THE REQUEST: Pick up the review of the film See You Yesterday after its final sentence and keep writing it.

EXTRACT:
==========

‘See You Yesterday’ Had Precisely the Ending it Needed

Written by M'Shai Dash

May 24, 2019

Possible Spoilers ‘See You Yesterday

When See You Yesterday popped up in my Netflix suggestions I had two thoughts. My first was that Netflix is pouncing on the afrofuturist aesthetic that’s catching ears, eyes, and box office dollars at the moment, and the second was, “Spike Lee’s producing young adult fiction now; let me take a look.” Only, I didn’t take a look. I put a pin in it and finished binge watching my other favorite POC, female-led shows: Killing Eve starring Sandra Oh, and Chambers, a series that finally puts an indigenous breakout star front and center of a creepy, warped thriller. Then, after friends started complaining about the ending of See You Yesterday, I circled back to the film to watch it in its entirety so that I could be ready to defend or mince the storyline after dissecting it for myself.

I’m a longtime fan of Lee, and was drawn to the movie because of his association with it, but the cinematic short is actually the brainchild of Netflix newcomers, co-writer Frederica Bailey, and director/ co-writer Stefon Bristol. So, I settled in front of my laptop with the full expectation of experiencing what I always feel as the opening credits roll on a series or movie with a lot of fanfare around it-a general uncertainty and excitement at the prospect of where the tale would take me, intellectually and emotionally. Luckily for me, Bailey and Bristol didn’t disappoint in the least. See You Yesterday splices a dash of black and brown youth in pursuit of STEM greatness with a strong female lead, and the fast-paced story is set amidst the raw, raucous beauty of Brooklyn. It’s also rife with tension and brimming with poignant questions from start to finish, and while I get while the ending wasn’t necessarily a crowd pleaser, it is instead a galvanizing reminder  from Bristol and Bailey that there is still an urgent need to dismantle the same villain from Lee’s previous and arguably best film, Do the Right Thing.

“I don’t like the ending!”

“How could he end it like that? Psshh…whack asf.”

I’m confused as to what ending we should’ve expected.

I see why Lee wanted to work on this project as a producer. He probably sees that Bristol and Bailey understand the same things about American moviegoers that he does; we are erroneously pre-conditioned to expect positive outcomes that wrap up neatly almost every time. Perhaps that’s why the scenes that make See You Yesterday so powerful are reminiscent of the unsettling scene in which Radio Raheem (Do the Right Thing) succumbs to a chokehold of a white cop who ignored his pleas for his life. I shifted in my seat as the life drained from the martyred character, masterfully played by Bill Nunn. Similarly, Bristol was able to extract the same level of anxiety from me as I watched the young, temperamental heroine in See You Yesterday, CJ Walker (Eden Duncan-Smith), witness the death of her older brother and detrimentally fearless protector Calvin (Brian Vaughn Bradley, Jr.). As she lays face down on the pavement at the behest of hot-head cops, it’s impossible to ignore the parallels between the tragic deaths in both films.

==========

SOURCE MATERIAL:

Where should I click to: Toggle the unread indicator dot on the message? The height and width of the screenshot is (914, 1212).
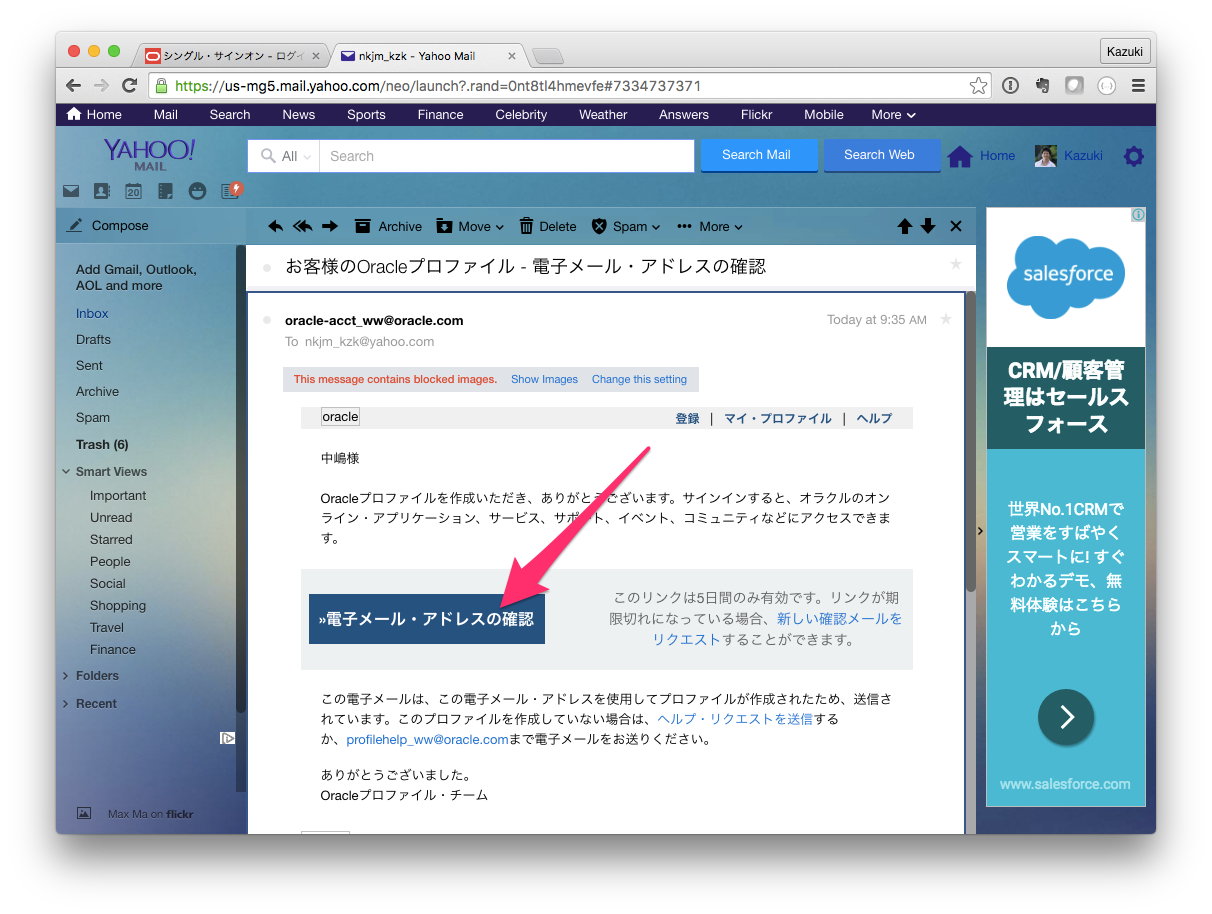pos(266,320)
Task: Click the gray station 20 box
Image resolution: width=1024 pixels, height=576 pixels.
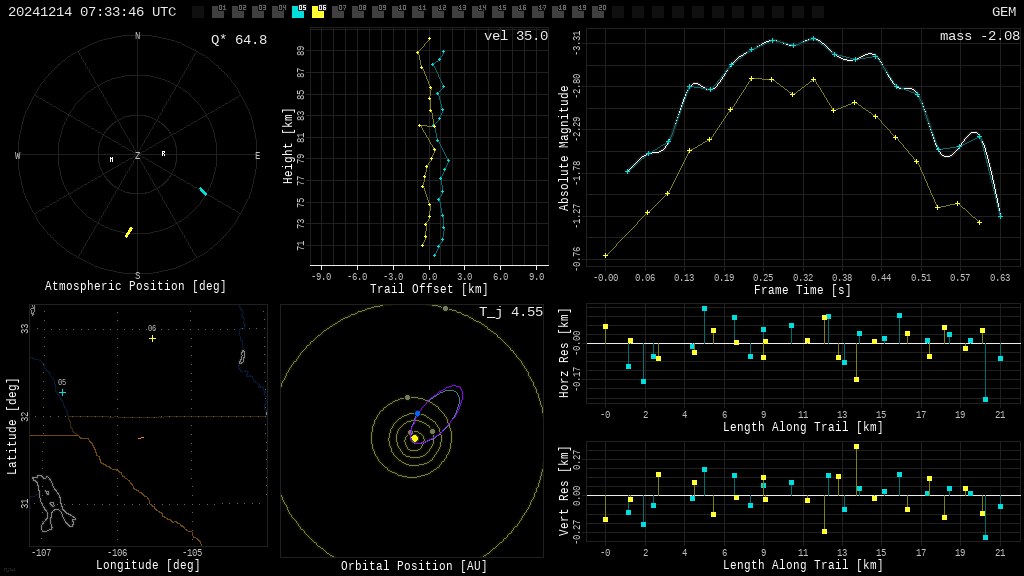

==========

RESULT:
Before you assume that I’m praising Bristol, Bailey, and Lee for bringing gloom and doom for mere audience shock value, it’s important to highlight the other, inarguably wonderful aspects of black, brown, and Caribbean culture in this film.

Like, Sebastian’s granny doesn’t care if he’s building a time machine or a spaceship in the garage, but she warns him that it damn well better be clean before his grandfather returns and finds it in shambles. But, juxtaposed against her feisty tongue are her warm actions, as she brings the budding quantum theorists snacks as they labor on their ‘temporal relocation’ machine.

Brisol breathes fresh air into Lee’s birthplace in this film, too. Brooklyn shines in scenes with barbecues, black churches, and colorful, curbside entrepreneurs–despite those things being the backdrop to a horrendous chain of events that eventually snowball beyond CJ’s control.

Another great aspect of the story is that the screenwriters avoids the easy scapegoat of hyperbolic villains; the cops don’t exist as a monolith in her story. We’re able to see the look of shock and horror on one officer’s face as he watches his partner fire the shot that fatally wounds Calvin. Ultimately, I’d argue that Bailey and Bristol gives us the quintessential byronic heroine in CJ because most of the tension in the film is brought about by the missteps she makes due to her haste and stubbornness throughout the story.

Bailey and Bristol also gives us the ending that the film needed, and they let the chain of events build perfectly toward that end. She, Bristol, and Lee even go as far as to do the humane thing–they spare us from a final scene in which young CJ inevitably dies.

“Whaaat? That’s crazy. She clearly isn’t going to die. The ending is about how she’s going to keep trying until she fixes everything. Gtfo with that.”

That line of thinking, however optimistic, is flawed.

Watch it again.

We know that she’ll (likely) die next attempting the feat because Bailey and Bristol pointedly establishes a pattern of events that suggests just that when we witness the violent death of her science partner and best friend, Sebastian Thomas (Dante Crichlow). Based on CJ’s trajectory throughout the film, the fact that there’s not much arc to her character, and considering that each time she goes back she’s ultimately met with death, it’s painfully apparent that her accidentally getting herself killed is a mere dice roll.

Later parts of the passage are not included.